**** DOCUMENT EXTRACT ****

LAS VEGAS - With a Hells Angel dead in a northern Nevada casino shooting, two members of the rival Vagos motorcycle club wounded and a third hurt in a drive-by attack hours later, investigators were using video and witnesses Monday to identify who's responsible for the weekend violence.
One Hells Angels member was in jail, but no arrests have been made in Friday night's slaying of Jeffrey "Jethro" Pettigrew at John Ascuaga's Nugget, Deputy Sparks Police Chief Brian Allen said. Pettigrew, 51, was the president of the Hells Angels chapter in San Jose, Calif., where he worked as a city heavy equipment operator.
Allen said Monday that casino surveillance video won't be made public until investigators complete the painstaking work of identifying about 60 Vagos and 12 Hells Angels amid a crowd of several hundred people gambling and partying. Members of the crowd suddenly dove for cover when gunfire disrupted the regional Street Vibrations motorcycle rally.
"We don't want to sensationalize it. We don't want to influence the groups. We don't want to have something happen somewhere else," Allen said in an interview. "A lot of the players are from out of the state and out of the region. If you look at it historically, there've been tensions between these two groups. But we're still looking at what exactly set off this specific incident."
In Arizona, more than two dozen members of the rival groups were arrested in August 2010 after a shootout left five people wounded in Chino Valley, north of Prescott.
In California, an annual organized crime report from the state attorney general calls longstanding tensions between the Hells Angels and the Vagos "particularly poignant." It cited instances in which the Hells Angels have forced Vagos out of chapters in Hells Angels hotspots.
San Jose police Sgt. Jason Dwyer downplayed the possibility of retaliatory acts in the largest city of the San Francisco Bay area.
"We are not aware of any specific threat at this time," Dwyer said Monday. "We are not expecting any action here."

****

**EXPLORE THE MATERIAL:**
(1) Write out the passage of the casino shooting report starting at "LAS VEGAS - With" and ending at "heavy equipment operator.", copying it word for word.
(2) Name each U.S. state mentioned in the casino shooting report.
The data after this point is separate material, unrelated to the casino shooting report.

**** EXTRACTED INFORMATION ****

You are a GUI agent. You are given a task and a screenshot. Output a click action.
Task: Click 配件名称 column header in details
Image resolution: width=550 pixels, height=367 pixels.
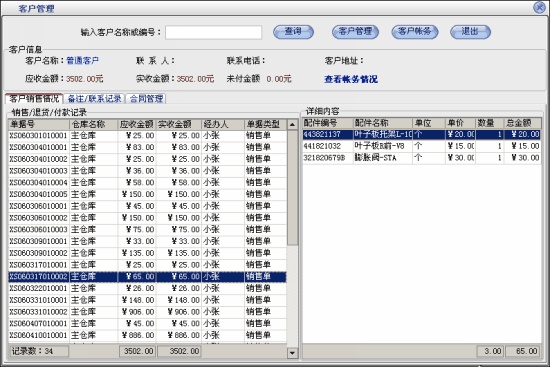(383, 123)
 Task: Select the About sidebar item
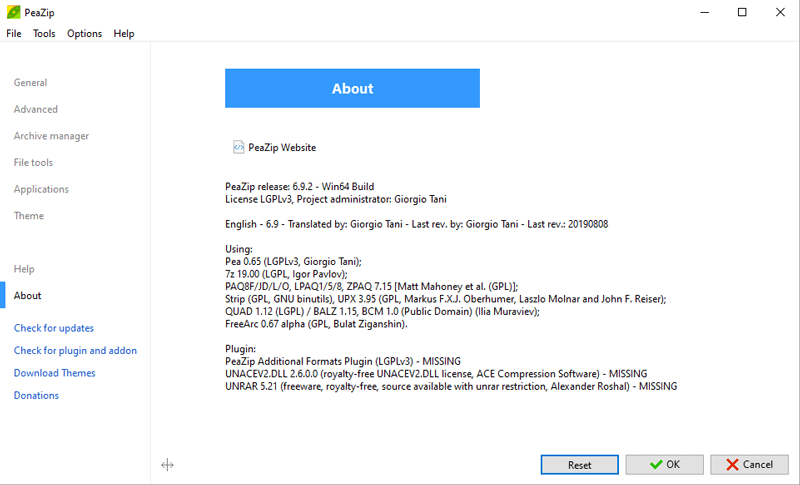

****

**RESPONSES IN ORDER:**
(1)
LAS VEGAS - With a Hells Angel dead in a northern Nevada casino shooting, two members of the rival Vagos motorcycle club wounded and a third hurt in a drive-by attack hours later, investigators were using video and witnesses Monday to identify who's responsible for the weekend violence.
One Hells Angels member was in jail, but no arrests have been made in Friday night's slaying of Jeffrey "Jethro" Pettigrew at John Ascuaga's Nugget, Deputy Sparks Police Chief Brian Allen said. Pettigrew, 51, was the president of the Hells Angels chapter in San Jose, Calif., where he worked as a city heavy equipment operator.

(2) Nevada, California, Arizona